PRESERVATION OF ND ISOTOPE HETEROGENEITY DURING METAMORPHISM, AND SOME IMPLICATIONS FOR TRACKING MASS TRANSFER IN THE CRUST AND MANTLE (Invited Presentation)

Metamorphic processes are intimately associated with material transfer within - and between - the crust and mantle, as exemplified by subduction zone mass transfer between subducting slabs and the overlying mantle wedge, and by the generation of granitic magmas via anatexis of continental crust. Sm-Nd isotopes have been extensively used to track and quantify these mass transfer processes, but these applications includes an assumption that Nd isotope equilibration is reached at the time of metamorphism. Presently, there is little empirical evidence to support this assumption.

Recent analytical developments allow microscale in situ Sm-Nd isotope measurements of REE-rich minerals using laser ablation multi-collector ICP-MS. We apply this technique to various metamorphic rock suites to investigate the degree of Nd isotope re-equilibration between REE minerals during prograde metamorphism. We focus on sedimentary protoliths that formed from diverse continental sources, and so were isotopically heterogeneous at the grain scale prior to metamorphism.

The Mt Lofty Ranges (South Australia) preserves metasedimentary rocks metamorphosed at low P (~0.4 GPa) up to migmatite grade. Accessory REE minerals (apatite, allanite, titanite, xenotime, monazite) all have homogenous Nd isotope compositions similar to the bulk rock value at metamorphic temperatures above 350-400 ºC; the exception is apatite, which preserves diverse detrital isotopic compositions up to 550 ºC. These results indicate that sedimentary rocks undergoing low-P, high-T metamorphism are likely to reach Nd isotopic equilibrium prior to anatexis and granitic magma generation. Hence, apparent isotopic disequilibria situations between leucosomes and melanosomes in migmatites are not caused by the melting of an isotopically heterogeneous source, but rather may be due to influx of externally-derived melt.
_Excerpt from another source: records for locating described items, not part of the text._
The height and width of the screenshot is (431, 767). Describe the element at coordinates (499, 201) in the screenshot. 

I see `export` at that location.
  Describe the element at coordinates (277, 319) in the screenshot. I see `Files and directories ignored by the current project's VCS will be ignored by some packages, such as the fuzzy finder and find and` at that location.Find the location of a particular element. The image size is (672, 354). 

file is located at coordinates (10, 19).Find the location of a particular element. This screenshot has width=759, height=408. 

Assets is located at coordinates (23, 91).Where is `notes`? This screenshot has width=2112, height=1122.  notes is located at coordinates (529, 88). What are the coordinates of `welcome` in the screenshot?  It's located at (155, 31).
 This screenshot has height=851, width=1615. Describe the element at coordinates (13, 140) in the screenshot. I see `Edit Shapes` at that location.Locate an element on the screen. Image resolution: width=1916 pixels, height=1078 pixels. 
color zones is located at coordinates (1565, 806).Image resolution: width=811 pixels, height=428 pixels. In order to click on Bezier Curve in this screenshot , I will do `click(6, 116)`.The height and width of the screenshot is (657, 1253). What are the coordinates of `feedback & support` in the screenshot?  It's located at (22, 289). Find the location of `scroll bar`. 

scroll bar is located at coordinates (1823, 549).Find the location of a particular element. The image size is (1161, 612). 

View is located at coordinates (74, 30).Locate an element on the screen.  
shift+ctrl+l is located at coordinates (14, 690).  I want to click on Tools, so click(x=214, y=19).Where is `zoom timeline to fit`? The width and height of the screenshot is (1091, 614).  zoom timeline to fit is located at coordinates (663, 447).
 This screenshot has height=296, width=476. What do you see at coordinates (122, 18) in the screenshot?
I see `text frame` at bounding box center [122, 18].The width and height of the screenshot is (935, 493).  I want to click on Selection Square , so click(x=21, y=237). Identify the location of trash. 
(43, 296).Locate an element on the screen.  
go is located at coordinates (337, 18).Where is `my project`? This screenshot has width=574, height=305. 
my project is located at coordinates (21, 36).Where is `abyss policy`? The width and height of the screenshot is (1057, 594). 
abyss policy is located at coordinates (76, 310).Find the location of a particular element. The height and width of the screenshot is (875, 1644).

By contrast, REE minerals in previously subducted metasediments from New Caledonia (blueschist facies) and the Italian Western Alps (UHP eclogite facies) preserve a range of detrital/inherited Nd isotope compositions, even at conditions up to ~4.0 GPa, ~700 ºC. Therefore, caution is needed when using Nd isotopes to calculate subducted sediment contributions to arc magmas or for determining rates of crustal recycling through subduction zones.